15-19: The baby becomes gravely ill, and David does his best to dissuade God from letting it die, praying and fasting. A touching scene ensues with his servants not knowing how to break the news to him, but David has always been a keen observer of people, and he intuits what has happened.

20-23: Upon hearing of the baby’s death, David gets up, bathes, splashes on some cologne, goes to worship, and then sits down to dinner. His servants are astonished and impressed and ask why; his response is basically that he attempted to get God to spare the child and since those efforts have failed, he may as well get on about his business. He will die himself one day, he says, but he can’t bring the dead back to life.
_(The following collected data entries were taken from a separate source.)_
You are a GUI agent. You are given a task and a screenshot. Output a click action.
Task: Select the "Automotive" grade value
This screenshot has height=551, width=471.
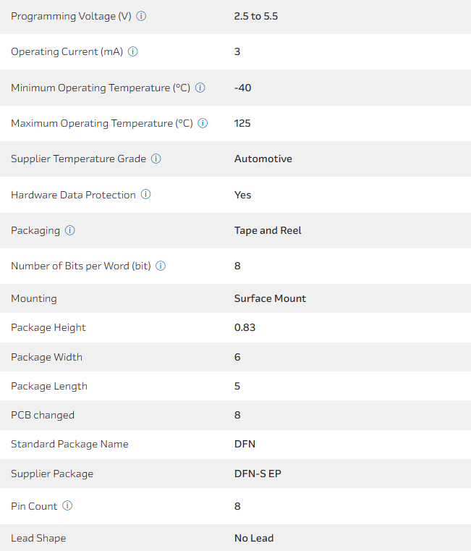tap(263, 159)
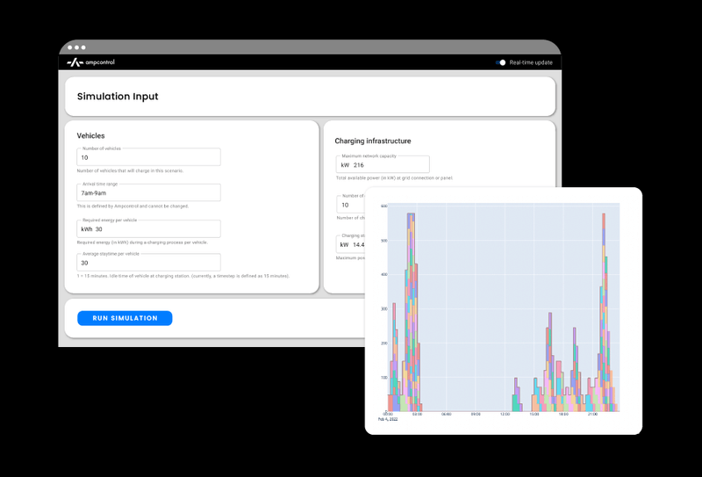
Task: Focus the Maximum network capacity field
Action: (x=383, y=164)
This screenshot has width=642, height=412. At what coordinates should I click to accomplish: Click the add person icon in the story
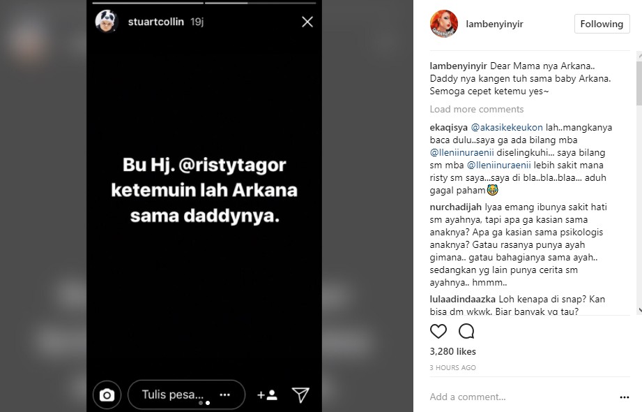coord(268,395)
24-25: David and Bathsheba have another son. David names him Solomon. Nathan is told that he is Jedidiah, which means “Beloved of the LORD,” which signals that Solomon will be the heir to David’s throne and that Nathan will be his champion. This is the only occurrence of the name ‘Jedidiah’ in the Bible, and probably the text should simply read, “The LORD loved Solomon, and sent them a message through the prophet Nathan that he was loved by the LORD.”
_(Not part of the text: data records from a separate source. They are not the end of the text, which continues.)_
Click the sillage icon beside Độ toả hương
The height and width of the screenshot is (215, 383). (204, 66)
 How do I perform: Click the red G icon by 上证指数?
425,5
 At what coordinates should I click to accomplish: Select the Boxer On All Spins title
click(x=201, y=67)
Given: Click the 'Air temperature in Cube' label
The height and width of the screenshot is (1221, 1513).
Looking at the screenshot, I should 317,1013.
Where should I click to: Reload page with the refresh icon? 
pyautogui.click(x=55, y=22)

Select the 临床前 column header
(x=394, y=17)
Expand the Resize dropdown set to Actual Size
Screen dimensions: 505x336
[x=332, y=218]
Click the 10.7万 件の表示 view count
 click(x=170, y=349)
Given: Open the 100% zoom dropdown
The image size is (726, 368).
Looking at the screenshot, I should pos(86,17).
26-31: The end of the battle of Rabbah is now told. Joab is successful in breaching the walls, and summons David to come and take credit, which David does. The crown of the chief Ammonite god Milcom (the text reads “king Milcom,” but Milcom is probably a variant spelling of Molech, a Canaanite god), which apparently had adorned a statue, is placed on David’s head as a sign of his conquest. (His son Solomon will in the years to come become a worshiper of Milcom, but that is another story.) The thing weighed seventy-five pounds, so maybe David couldn’t lift his head very high. Fitting, don’t you think? David enslaves the population of Rabbah and puts them to work on his pet projects. Just as the Egyptians had done to his ancestors, he made some of them slaves to work making bricks.

Takeaway

I am not trying to paint David in an unfavorable light. I am trying to present him as the text presents him and, in so doing, avoid the kindergarten niceness that has informed most of our notions about the kind of man he was. David was not a nice man. He was capable of incredible cruelty, like making the defeated Moabite soldiers lie down on the ground and measuring them off with a cord to determine the ones who would be put to death and the ones who would become slaves (8:2); or slaughtering the men, women, and children of the Amalekite towns when he pretended to be a Philistine mercenary (I Samuel 27:8-9). There are other flaws as well. But he was also the man God chose for the specific task of bringing stability to Israel, and in that he succeeded.

God chooses flawed men and women: often, there are no other kinds from which to choose. From chapter 12 on, David’s administration will sink into deepening corruption. It is no accident.